# QUESTIONS TO ANSWER:
• A. Translate this sentence from the study summary into Spanish: "This study was limited with regard to ethnic diversity, and the majority of parents were highly educated and employed."
• B. Reproduce word for word the part of the study summary that begins at the words "PURPOSE OF THE" and stops after the words "epinephrine autoinjector (EAI).".

# QUOTED PASSAGE:

%%

PURPOSE OF THE STUDY.
The purpose of this study was to identify factors that may contribute to parental fear of using an epinephrine autoinjector (EAI).
The study included 1229 parents of children with peanut allergy, all of whom had been prescribed an EAI. The mothers had a mean age of 37.9 years, and the fathers had a mean age of 40 years.
Children with peanut allergy were retrospectively identified from 2000 to 2004 through chart review, and they were prospectively identified between 2004 and 2011 at their visit to Montreal Children’s Hospital. Parents of these children were mailed a questionnaire on whether and why they feared using an EAI, if their child had ever received an EAI, who prescribed the EAI, their level of satisfaction with the EAI training they received, the interval between reaction to prescription of the EAI, the type of EAI they were prescribed, whether they had changed devices, and the number of EAIs purchased. Fear was characterized as “afraid,” “somewhat afraid,” or “not afraid.”
Fifty-six percent of parents reported being afraid or somewhat afraid to use the EAI. The most commonly reported fears were hurting the child, incorrect use of the EAI, or fear of a bad outcome or death. Several predictors of parental fear were identified, including having a younger child and those with a shorter disease duration. In addition, their children were less likely to have experienced a severe reaction or to have required an EAI. With regard to parental characteristics, those who were characterized as having fear were slightly younger, had less satisfaction with EAI training, and were less likely to find the EAI easy to use. Factors associated with less fear included longer disease duration or older age of the mother.
This study found that a majority of parents have fear regarding use of the EAI. Factors that may predict fear include younger age of children, lack of severe reaction, and dissatisfaction with EAI training.
This study is the largest to examine parental anxiety and fear regarding EAIs. The presence of parental fear could lead to delayed or lack of use in a severe allergic reaction, which is consistent with previous studies demonstrating low EAI use even in the face of severe reactions. Parents who were dissatisfied with their EAI training were more likely to express fear, highlighting the importance of appropriate EAI training by both prescribing physicians as well as others caring for children who have food allergies. This study was limited with regard to ethnic diversity, and the majority of parents were highly educated and employed.

%%

# EXTRACTED RECORDS:
%%

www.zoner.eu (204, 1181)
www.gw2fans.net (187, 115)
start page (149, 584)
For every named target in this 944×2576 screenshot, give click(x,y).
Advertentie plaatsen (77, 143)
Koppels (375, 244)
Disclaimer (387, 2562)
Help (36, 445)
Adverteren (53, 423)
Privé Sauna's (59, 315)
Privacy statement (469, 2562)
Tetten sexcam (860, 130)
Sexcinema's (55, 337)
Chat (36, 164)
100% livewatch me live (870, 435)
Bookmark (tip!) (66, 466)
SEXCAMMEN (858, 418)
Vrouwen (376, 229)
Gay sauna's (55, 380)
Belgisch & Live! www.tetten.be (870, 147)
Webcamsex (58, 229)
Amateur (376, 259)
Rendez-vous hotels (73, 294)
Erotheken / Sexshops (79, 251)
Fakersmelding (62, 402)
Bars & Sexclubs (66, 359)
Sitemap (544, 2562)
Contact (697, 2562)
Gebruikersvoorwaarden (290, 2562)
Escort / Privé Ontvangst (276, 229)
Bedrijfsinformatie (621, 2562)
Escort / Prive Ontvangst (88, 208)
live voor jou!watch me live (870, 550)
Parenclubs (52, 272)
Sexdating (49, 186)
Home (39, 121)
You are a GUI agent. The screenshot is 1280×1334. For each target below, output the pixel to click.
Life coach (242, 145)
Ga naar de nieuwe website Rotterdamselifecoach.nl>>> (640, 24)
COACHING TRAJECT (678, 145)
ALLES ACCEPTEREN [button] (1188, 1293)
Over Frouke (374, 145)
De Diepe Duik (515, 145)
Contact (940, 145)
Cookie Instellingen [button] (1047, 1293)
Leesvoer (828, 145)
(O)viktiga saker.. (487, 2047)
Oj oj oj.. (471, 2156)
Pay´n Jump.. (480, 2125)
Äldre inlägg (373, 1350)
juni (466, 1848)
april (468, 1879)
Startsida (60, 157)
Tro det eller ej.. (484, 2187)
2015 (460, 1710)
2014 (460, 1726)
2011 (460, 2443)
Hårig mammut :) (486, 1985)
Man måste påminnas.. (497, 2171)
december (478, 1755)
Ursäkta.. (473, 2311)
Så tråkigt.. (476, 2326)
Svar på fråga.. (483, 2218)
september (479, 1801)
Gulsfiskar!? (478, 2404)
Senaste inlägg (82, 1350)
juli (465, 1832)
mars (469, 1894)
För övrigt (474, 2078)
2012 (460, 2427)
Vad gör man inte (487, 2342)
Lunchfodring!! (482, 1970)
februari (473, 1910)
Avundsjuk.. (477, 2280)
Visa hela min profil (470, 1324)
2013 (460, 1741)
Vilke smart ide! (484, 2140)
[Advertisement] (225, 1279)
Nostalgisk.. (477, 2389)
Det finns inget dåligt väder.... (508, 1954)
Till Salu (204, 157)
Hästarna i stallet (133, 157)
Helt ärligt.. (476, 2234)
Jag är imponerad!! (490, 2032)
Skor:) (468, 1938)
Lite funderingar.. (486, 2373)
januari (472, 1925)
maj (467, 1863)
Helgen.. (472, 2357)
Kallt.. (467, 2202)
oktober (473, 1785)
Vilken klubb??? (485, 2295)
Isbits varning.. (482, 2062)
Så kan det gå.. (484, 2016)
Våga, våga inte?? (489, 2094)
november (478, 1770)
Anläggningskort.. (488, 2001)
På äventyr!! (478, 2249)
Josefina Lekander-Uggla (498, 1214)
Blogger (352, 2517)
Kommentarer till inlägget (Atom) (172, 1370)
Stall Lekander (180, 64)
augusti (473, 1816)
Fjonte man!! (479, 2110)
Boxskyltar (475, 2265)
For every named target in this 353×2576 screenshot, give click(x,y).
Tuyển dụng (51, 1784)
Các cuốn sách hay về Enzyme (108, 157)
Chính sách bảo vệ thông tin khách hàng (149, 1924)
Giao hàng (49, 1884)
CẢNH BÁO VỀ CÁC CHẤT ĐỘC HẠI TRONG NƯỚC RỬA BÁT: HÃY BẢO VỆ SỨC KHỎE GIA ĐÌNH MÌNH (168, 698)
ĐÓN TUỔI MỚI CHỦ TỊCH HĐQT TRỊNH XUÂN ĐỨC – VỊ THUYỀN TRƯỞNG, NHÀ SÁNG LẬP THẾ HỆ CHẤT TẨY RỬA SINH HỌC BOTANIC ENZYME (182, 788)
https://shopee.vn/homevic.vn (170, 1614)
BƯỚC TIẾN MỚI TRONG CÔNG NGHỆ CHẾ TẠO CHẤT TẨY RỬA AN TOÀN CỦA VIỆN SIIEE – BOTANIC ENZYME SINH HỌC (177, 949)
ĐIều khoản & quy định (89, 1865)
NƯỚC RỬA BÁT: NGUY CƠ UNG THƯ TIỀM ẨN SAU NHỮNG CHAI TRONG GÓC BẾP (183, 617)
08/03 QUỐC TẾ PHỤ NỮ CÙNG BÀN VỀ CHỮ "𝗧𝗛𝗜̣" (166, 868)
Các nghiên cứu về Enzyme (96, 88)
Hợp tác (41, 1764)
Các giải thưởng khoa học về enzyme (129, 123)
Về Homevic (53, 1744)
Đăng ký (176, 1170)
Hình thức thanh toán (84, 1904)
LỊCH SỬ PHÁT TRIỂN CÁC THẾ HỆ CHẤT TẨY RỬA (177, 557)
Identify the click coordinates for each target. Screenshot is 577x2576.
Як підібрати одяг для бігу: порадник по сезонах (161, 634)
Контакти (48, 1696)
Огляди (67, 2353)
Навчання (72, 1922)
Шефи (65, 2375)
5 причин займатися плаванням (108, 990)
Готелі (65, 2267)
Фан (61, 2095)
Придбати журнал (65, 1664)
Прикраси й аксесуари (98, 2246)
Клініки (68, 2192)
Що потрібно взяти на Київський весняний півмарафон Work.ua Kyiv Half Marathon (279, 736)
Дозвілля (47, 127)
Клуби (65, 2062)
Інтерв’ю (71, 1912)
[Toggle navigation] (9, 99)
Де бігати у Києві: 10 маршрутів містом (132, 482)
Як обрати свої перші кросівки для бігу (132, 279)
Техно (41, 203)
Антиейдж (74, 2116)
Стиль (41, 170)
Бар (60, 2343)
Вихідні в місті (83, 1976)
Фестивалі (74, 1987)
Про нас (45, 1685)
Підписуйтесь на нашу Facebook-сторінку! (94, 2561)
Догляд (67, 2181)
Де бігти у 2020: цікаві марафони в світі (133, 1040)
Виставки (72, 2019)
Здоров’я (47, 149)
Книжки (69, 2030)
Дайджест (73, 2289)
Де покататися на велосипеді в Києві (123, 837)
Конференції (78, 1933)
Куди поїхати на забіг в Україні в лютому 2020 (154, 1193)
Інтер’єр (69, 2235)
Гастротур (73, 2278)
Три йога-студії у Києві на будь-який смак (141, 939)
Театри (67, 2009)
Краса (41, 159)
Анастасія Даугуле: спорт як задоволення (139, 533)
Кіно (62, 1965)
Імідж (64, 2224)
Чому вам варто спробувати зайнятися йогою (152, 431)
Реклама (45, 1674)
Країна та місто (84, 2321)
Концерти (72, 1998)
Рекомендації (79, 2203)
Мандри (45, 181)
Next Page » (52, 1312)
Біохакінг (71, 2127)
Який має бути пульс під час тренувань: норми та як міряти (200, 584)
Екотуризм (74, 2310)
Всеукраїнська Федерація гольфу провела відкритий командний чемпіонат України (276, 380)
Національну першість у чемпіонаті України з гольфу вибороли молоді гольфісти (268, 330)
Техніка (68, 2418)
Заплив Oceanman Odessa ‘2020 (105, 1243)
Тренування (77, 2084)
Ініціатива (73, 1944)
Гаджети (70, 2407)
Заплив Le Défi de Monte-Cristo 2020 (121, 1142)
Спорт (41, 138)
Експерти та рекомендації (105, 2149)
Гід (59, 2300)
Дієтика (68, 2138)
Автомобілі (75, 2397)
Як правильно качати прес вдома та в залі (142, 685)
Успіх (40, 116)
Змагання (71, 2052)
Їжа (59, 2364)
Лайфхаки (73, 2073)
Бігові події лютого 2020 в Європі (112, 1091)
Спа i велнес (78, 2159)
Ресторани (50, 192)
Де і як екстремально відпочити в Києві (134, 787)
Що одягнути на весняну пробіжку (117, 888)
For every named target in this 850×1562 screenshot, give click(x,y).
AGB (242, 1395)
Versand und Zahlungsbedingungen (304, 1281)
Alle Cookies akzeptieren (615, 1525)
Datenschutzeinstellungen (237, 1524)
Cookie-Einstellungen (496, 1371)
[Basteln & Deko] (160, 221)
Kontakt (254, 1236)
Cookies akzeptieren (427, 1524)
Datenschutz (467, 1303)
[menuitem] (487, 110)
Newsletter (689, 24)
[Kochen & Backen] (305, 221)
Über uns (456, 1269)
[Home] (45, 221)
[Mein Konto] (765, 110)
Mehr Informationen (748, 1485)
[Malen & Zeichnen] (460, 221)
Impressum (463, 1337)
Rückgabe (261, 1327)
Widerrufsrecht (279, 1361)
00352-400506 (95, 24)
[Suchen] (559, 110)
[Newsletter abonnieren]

%%

# ANSWERS FOR EACH ITEM:
• A. Este estudio tuvo limitaciones en cuanto a la diversidad étnica, y la mayoría de los padres tenían un alto nivel educativo y estaban empleados.

• B.
PURPOSE OF THE STUDY.
The purpose of this study was to identify factors that may contribute to parental fear of using an epinephrine autoinjector (EAI).